Sunday, June 17, 2007

Thoughts, June 17, 10:45PM

This summer feels like no summer I've summed before. It's good, albeit confusing in its unidentifiability. My body was dragged home after work by my soul, not because it didn't belong there, but because it was simply too exhausted to move. I plead guilty to not having the energy I should have during a wonderful dinner with my dad to properly celebrate the hero he has been to me, and promptly afterwards I moved myself to the hammock for a warm nap. Waking up 20 minutes letter, I decided the Spirit told me to move inside, and two more hours of dinosaurs, flying, and interesting mashups of friends visited me in my dreams. And when I woke, there was much rejoicing. And thus I've been sitting on my bed, catching up on blogs I've let pile up in that digital cloud.
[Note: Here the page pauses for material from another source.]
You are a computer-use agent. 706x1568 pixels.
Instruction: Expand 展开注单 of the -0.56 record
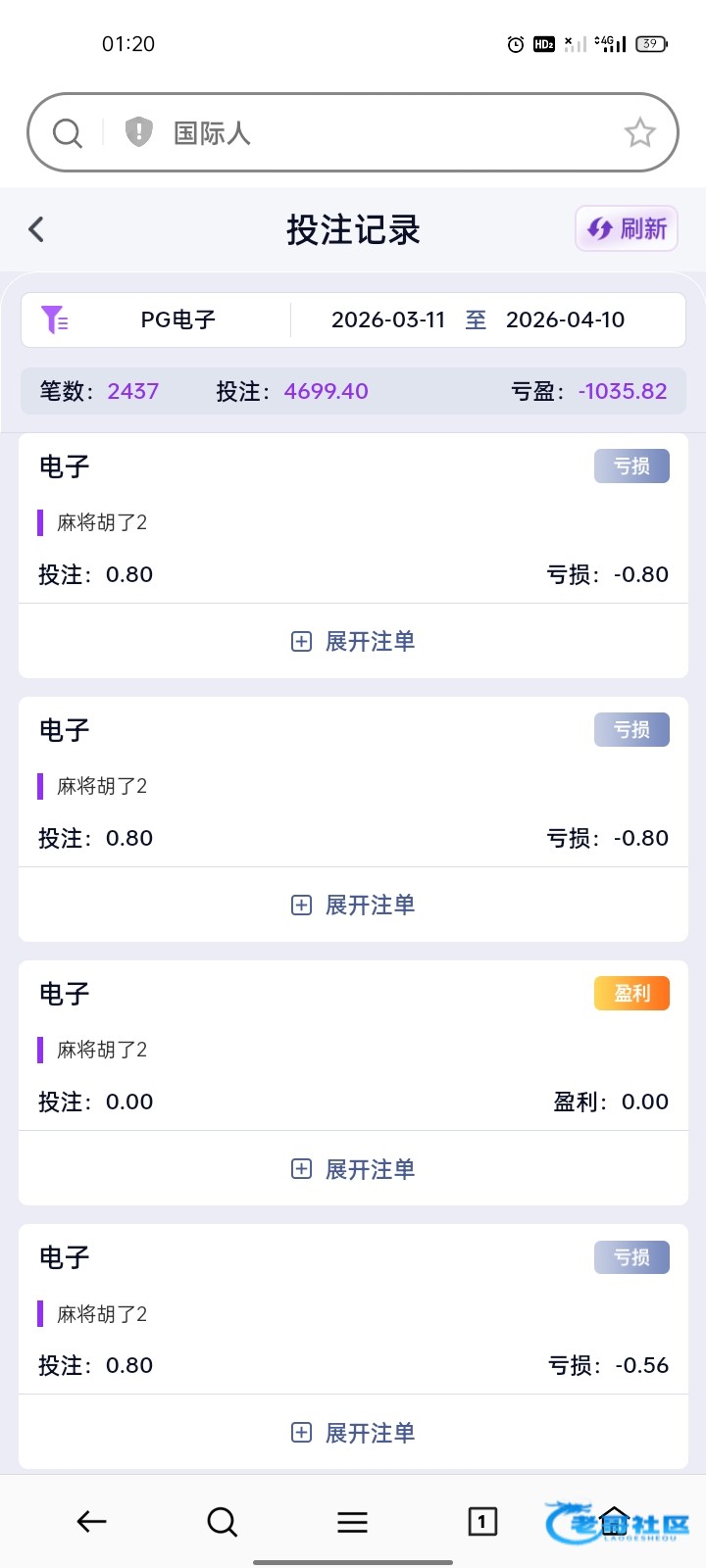(353, 1433)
I'm ingesting some incredible chocolate cake that my mom made for my dad today alongside a trusty glass of my skim milk, and come to think of it, metaphorically speaking the cake is actually icing ON the cake of the horrid diet I have graced myself with today: 2 slices of cold pizza for breakfast, an ice cream oreo pie from The Chop House for lunch, and a feast from the good ol' Famous Dave's for dinner. Perhaps it will help as tomorrow I yet again will lift a little bar over and over again in hopes of making my wee arm a little less wee-like. I had no idea how hard it was to gain weight. Jeez... But no worries now, I am indulging in the gift of new music that summer has bestowed -- Ryan Adams, The New Pornographers, Immaculate Machine -- letting the notes gracefully flood my ears. And I am wondering if I have enough of that creative juice, energy, force, whatever you would like to call it, etc. to actually start AND finish one of the creative endeavors that are spinning around between those neurons and synapses. I have a nagging tendency to get halfway through before that aforementioned "stuff" runs out. Hmm... Perhaps we'll see. Looking at my list of "Summer To Do's" I made the last week of school is depressing. I'd rather blog instead. Or watch another masterpiece of this man:


Wes Anderson, release your next one already!

4 comments:

Kendra Marie said...

i like this.

Kendra Marie said...

ps. it's SUMMER enjoy it and don't get down on yourself about the checklist. you have 2 months left ;o) it's ok to just BE timothy alan harms...

Anonymous said...

interesting, last night was a sit-down-summer-evaluation night for me too. definitely felt weird. i feel you with the "unidentifiable" or ambiguous summer... for sure. i'm sure, had we been in 515, there would have been fantastic conversation last night : )

Sarah Renée said...

Very well written, Tim :) I totally agree with you when you wrote, "It's good, albeit confusing in its unidentifiability." It's a very strange summer, is it not?